Il va également laisser à ses utilisateurs une liberté plus ou moins développée en matière de gestion de certaines parties du portail. Certains utilisateurs iront même jusqu’à demander la publication sur le site de leurs propres pages d’information.
   

DES ESPACES DOCUMENTAIRES

   
Outil de transmission organisée de l’information, le portail devient un espace ou plutôt des espaces de travail documentaires que chacun, service d’information ou clients, utilise et place au cœur de son activité.
   
Ces espaces communs ou coexistants devront être administrés globalement par le service d’information, avec toute la complexité fonctionnelle engendrée par la multiplicité des contenus et la richesse des modèles de fonctionnement documentaire pratiqué.

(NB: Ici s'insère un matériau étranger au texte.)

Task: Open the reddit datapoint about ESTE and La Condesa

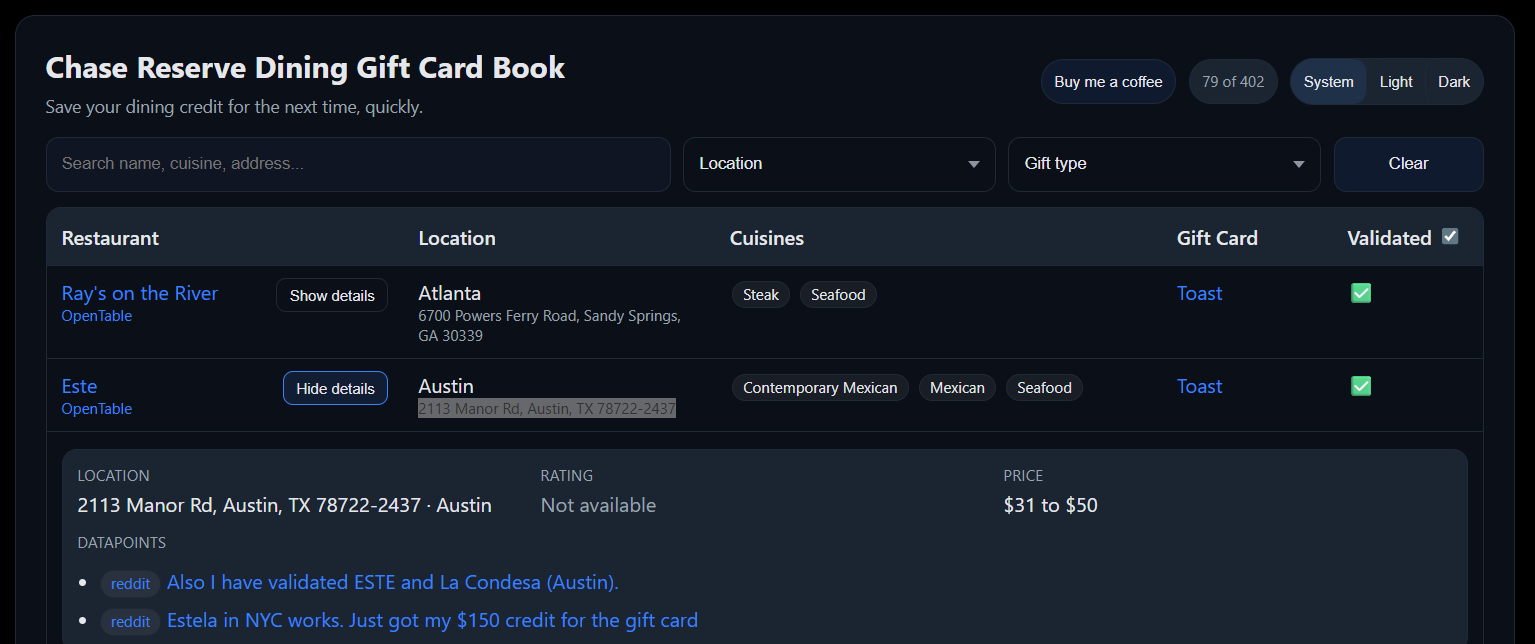Action: 392,582
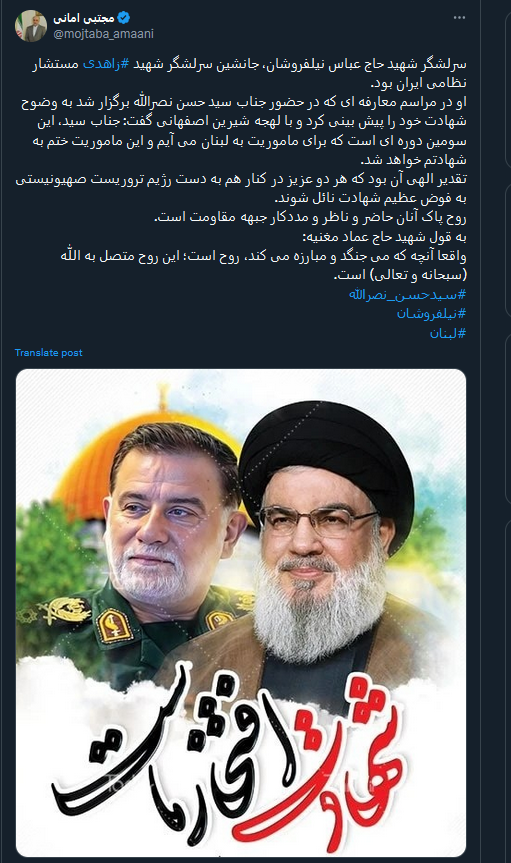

Nous sommes loin ici du schéma classique de la consultation d’une base documentaire.
   
Il pourra même arriver que l’utilisateur, de plus en plus confonté lui-même à des volumes d’information difficiles à maîtriser, sollicite le service d’information pour l’aider à gérer son fonds documentaire. La gestion de ce fonds sur le portail est une réponse du documentaliste.
  

L'ENTREPRISE ET LE PORTAIL

   
Une communication élargie et beaucoup plus souple de l’information peut amener l’idée d’un meilleur partage au niveau de l’entreprise et donc une meilleure intégration de l’information en son sein.
   
Cela se heurte encore à certains obstacles. On constate souvent la subsistance de réflexes propriétaires de l’information au sein des différentes communautés – peut-être en partie liée au renforcement du sentiment d’appartenance à un groupe ? Ces communautés, si elles “assimilent” et valorisent collectivement mieux l’information, montrent des réticences assez fortes à la communication générale dans l’entreprise, hors de leurs strictes frontières.
   
Reste donc, tout en s’efforçant de donner un peu de fluidité à l’ensemble, à se réjouir que le service d’information ressorte de l’expérience plus riche des développements réalisés avec chaque communauté, et dispose, pour sa part, de l’ensemble de l’information et des retours des utilisateurs sur ces informations.
   
Le portail peut être un nouvel atout du documentaliste, qui a l’opportunité de “se” construire un outil unique, qui va se substituer à l’ensemble des systèmes, parfois nombreux, de gestion documentaire.
   
On ne pense pas ici seulement aux grandes sociétés, dont c’est souvent l’apanage, mais aussi à des structures plus petites où, à l’examen, plusieurs types de systèmes cohabitent : classements papier, bases de données en réseau ou non. Cet outil peut donc lui donner, en termes de recherche, une puissance considérable.
   
Nous retenons de notre propre expérience que la construction d’un portail demande un investissement très important pour la conception et le développement spécifiques, ainsi qu’une réflexion avancée sur la gestion documentaire.
   
Peut-on penser que les outils  logiciels généralistes, souvent choisis pour des questions de familiarité et  de coût par les équipes informatiques, sont suffisants, compte tenu que la spécificité du portail est déterminée justement par cet investissement en termes de conception intellectuelle ?
   
Il nous semble que les produits logiciels dénommés “portails” offrent quelques briques spécifiques importantes, constitutives de la logique de portail (gestion des utilisateurs, des relations, outils de personnalisation…).
   
Mais ils sont loin de tout faire…
   
Et la mise en œuvre d’un portail documentaire fait appel par dessus tout à l’expertise du documentaliste.